I have seen many squat challenges over the last few months on pinterest and facebook. It’s important to learn how to do a squat correctly in order to prevent injuries. Plus a squat is something you can use in your day to day life picking up objects! You will prevent back injuries if you learn to squat properly when picking up an object instead of doing the usually bending over that many people do.
Squats work many major muscles all at once: the quadriceps, hamstrings, glutes and lower back muscles.
The Correct Way to do a Basic Squat
You want to keep your heels grounded as you squat. If you have your weight over your toes, you will break your knees forward over your toes. For a prpoer squat, you want to keep your knees back behind your toes. Push your hips and glutes backwards as you keep the weight in the heel of your foot. Your upper body should stay somewhat erect and your neck in neutral position. Keep your shoulders back by pulling your shoulder blades together.

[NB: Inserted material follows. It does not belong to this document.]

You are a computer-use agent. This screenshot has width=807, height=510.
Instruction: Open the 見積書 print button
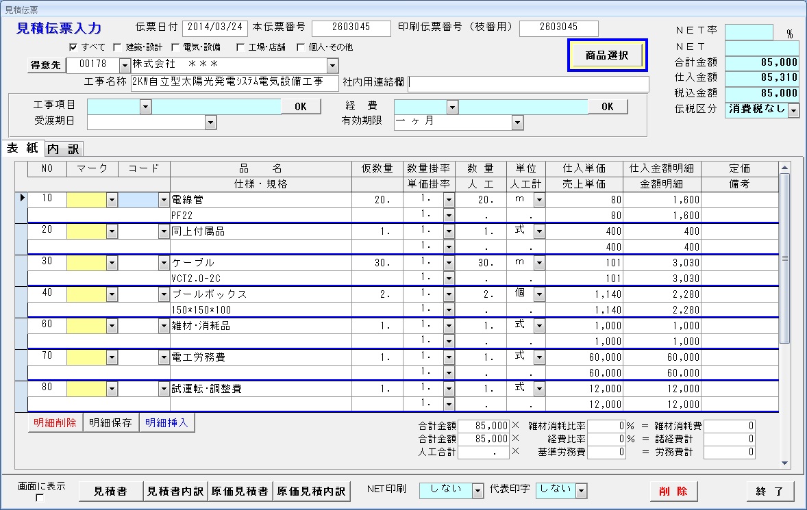(110, 491)
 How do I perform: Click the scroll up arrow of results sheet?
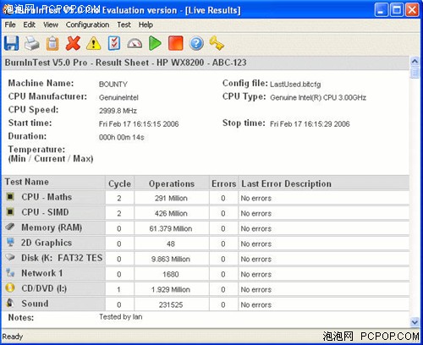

Incorrect Way to do a Basic Squat
As you can see in this picture, my knees are over the toes. My upper torso is leaning forward and the weight is more in the toes.
To train your self to keep your knees back and your upper body erect, practice a basic squat against a wall. Place your toes against the wall with your hands on the wall. Start squatting down pushing your hips and glutes back. The wall will prevent your knees from coming forward.
I encourage you to learn how to do a basic squat correctly and use it in your day to day life. Not only will you protect your back, you will get a workout throughout the day!
Disclosure: I am not a fitness professional; just a mom sharing my knowledge that I have gained from my coach. Please consult a professional before starting any exercise regimen.